Get requests should go via a raft log too

jerrinot commented 2 years ago

Hi, this looks like a fun project. I am really not a golang dev, but I did a quick peek and here are some quick observations:

A follower might be behind a leader so when you do a get() on a follower you might get a stale value -> this breaks linearaziblity -> the system is no longer CP (in terms of CAP) -> You just violated the CP promise from readme :cry:

So a naive solution could be to always ask a leader, right? The problem is that a leader might be partitioned away, a new leader is elected without the original leader knowing, the system will make progress, again, without the old leader knowing. So the old leader might give you a stale reply and this again breaks linearizability.

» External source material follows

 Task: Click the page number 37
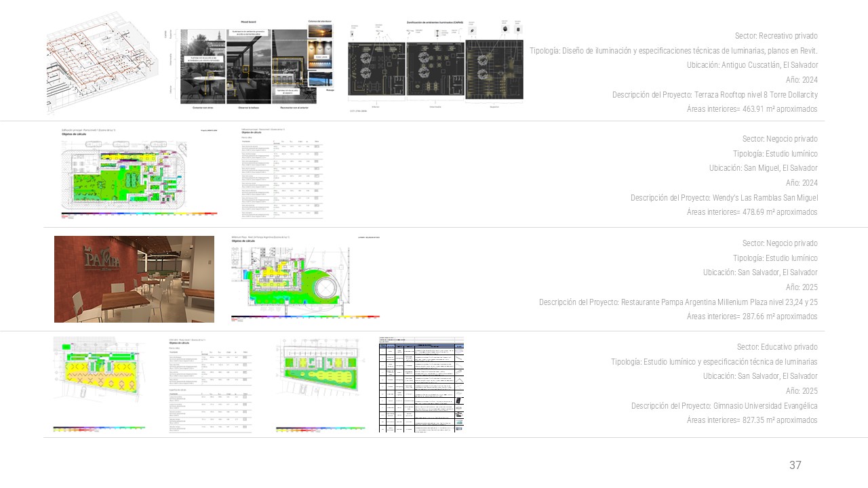tap(795, 465)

The simplest solution is to do GET requests via the full Raft consensus. This will avoid stale replies and maintains linearizability. :muscle: There is an obvious downside: The raft log gets populated just by doing read-only requests. Not great. There are some optimization techniques, I believe some of them are documented in the Raft dissertation. I hope I didn't misremember that!

I didn't check how the server additional/removal works, but it's also a very tricky area with potential for subtle bugs.

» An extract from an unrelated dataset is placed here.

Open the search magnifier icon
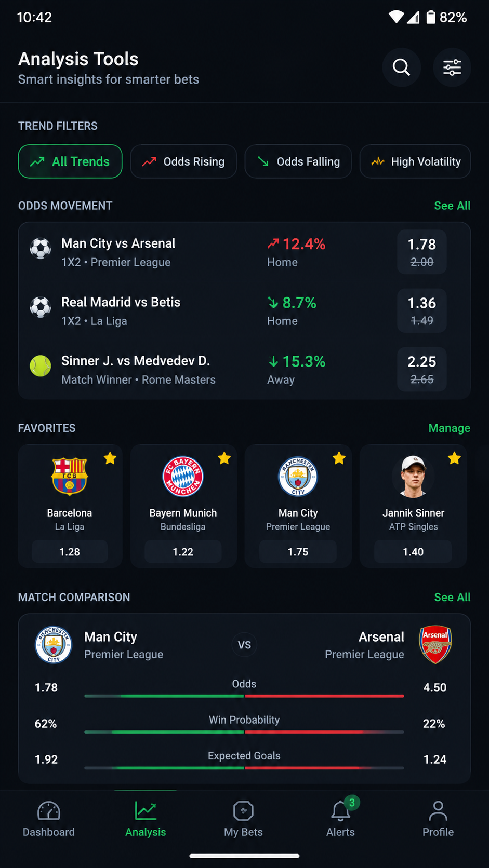The height and width of the screenshot is (868, 489). click(x=401, y=67)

Please don't get discouraged by :point_up:, I'm glad to see projects in this area! Happy Rafting!

inelpandzic commented 2 years ago

Hello, first of all, much much thanks for the feedback. And no man, not discouraged, but on the contrary, I'm encouraged with this, love to solve these kinds of problems, that's why I'm doing this (and hope it will full time, not a side project 😄 ).

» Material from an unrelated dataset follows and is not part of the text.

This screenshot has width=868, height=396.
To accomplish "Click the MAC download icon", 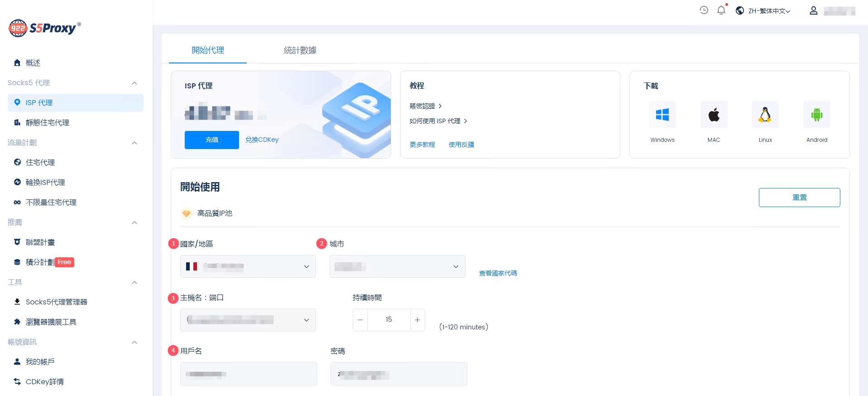I will (x=714, y=115).

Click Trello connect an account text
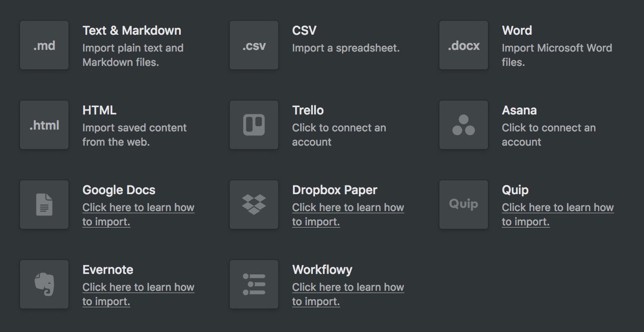(x=339, y=135)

Yes, you are totally right, a get() can read stale data, I'm fully aware of it and wanted to be like that (for now at least). Didn't want to go for linearizability necessarily, but more like for sequential consistency (although I should have realized that with that I don't have a CP property). The reason is primarily my time constraint :) and also I wanted to have a bit lower latency without going for reads through Raft.

So a naive solution could be to always ask a leader, right?

No, definitely not, first for the reasons you described, but also I don't want for everything to go through the leader, it puts the burden on that node and lowers the latency (even though this can happen if a system using imdgo is a heavy write system)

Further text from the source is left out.